Confirmation: In agreement with all Lutheran churches, the ELCL does not consider confirmation to be a sacrament. Rather, confirmation is the public affirmation of the Christian faith as that is confessed in the baptismal creed. After a period of instruction in the teachings of the Christian faith, a person publically confesses that the Christian faith is also his own faith. Upon thisi confession the person is allowed to partake of the Body and Blood of Christ in the Lord's Supper. It is the practice of the ELCL that only confirmed members of the church may serve as godparents in the baptism of a child.

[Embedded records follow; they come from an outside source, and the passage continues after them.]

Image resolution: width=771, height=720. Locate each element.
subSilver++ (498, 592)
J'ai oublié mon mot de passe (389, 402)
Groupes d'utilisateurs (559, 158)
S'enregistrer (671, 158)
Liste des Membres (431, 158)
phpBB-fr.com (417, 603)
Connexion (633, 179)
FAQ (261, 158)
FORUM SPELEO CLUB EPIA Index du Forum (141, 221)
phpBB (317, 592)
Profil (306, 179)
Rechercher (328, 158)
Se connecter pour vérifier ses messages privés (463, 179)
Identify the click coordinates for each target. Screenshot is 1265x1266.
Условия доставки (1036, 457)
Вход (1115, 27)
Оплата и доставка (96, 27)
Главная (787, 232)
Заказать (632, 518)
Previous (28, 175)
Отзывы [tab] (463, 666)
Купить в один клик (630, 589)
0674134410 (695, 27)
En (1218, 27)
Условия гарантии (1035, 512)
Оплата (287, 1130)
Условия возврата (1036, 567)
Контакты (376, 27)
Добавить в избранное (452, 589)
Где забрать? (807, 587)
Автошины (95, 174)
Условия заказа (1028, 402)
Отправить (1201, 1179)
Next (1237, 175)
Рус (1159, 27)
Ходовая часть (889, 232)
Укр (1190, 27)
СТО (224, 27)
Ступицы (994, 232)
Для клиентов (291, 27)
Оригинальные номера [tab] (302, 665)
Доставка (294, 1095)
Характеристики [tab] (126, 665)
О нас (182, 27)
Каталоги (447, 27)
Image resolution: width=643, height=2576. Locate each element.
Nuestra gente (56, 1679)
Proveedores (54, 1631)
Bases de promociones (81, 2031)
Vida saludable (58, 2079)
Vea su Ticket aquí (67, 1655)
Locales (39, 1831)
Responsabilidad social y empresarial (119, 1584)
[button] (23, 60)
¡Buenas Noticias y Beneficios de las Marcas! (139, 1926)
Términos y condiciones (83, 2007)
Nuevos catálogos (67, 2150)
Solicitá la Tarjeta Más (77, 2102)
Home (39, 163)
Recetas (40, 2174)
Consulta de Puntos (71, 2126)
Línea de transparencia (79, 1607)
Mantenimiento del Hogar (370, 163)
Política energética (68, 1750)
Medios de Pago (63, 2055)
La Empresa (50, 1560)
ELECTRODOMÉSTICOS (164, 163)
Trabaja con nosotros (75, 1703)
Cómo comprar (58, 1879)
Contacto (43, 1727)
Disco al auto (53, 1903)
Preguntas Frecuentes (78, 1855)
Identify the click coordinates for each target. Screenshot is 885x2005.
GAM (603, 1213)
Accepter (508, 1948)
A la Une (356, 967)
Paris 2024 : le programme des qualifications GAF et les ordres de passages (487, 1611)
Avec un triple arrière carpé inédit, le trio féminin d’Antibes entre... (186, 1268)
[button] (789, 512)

Prayer: As loving children ask of their loving father, so we are confident in Christ to bring our prayers and requests to our Father in heaven. Jesus said, "Whatever you ask in prayer, believe that you have received it, and you will receive it" (Mk 11:24). Prayer is the response to the love of God that is in Jesus. Therefore, we pray in the name of Jesus and we pray with him when we come to the Father in prayer. Jesus himself taught us how to pray:

"Our Father, who are in heaven, may your name be made holy, may your kingdom come, may your will be done as earth as it is in heaven; give us today our daily bread, and forgive us our trespasses as we forgive those who sin against us; and lead us not into temptation, but deliver us from evil."

This prayer teaches us to pray not only for ourselves but also for others, including our enemies, even as Jesus himself prayed, "Father, forgive them for they do not know what they are doing" (Lk 23:34). Following Jesus, the apostle Paul also urges Timothy to pray and intercede for all people, including those in authority (1 Tim 2:1-2). Praying for all people, including those who are not of the household of faith, is a significant service that the church gives to the world.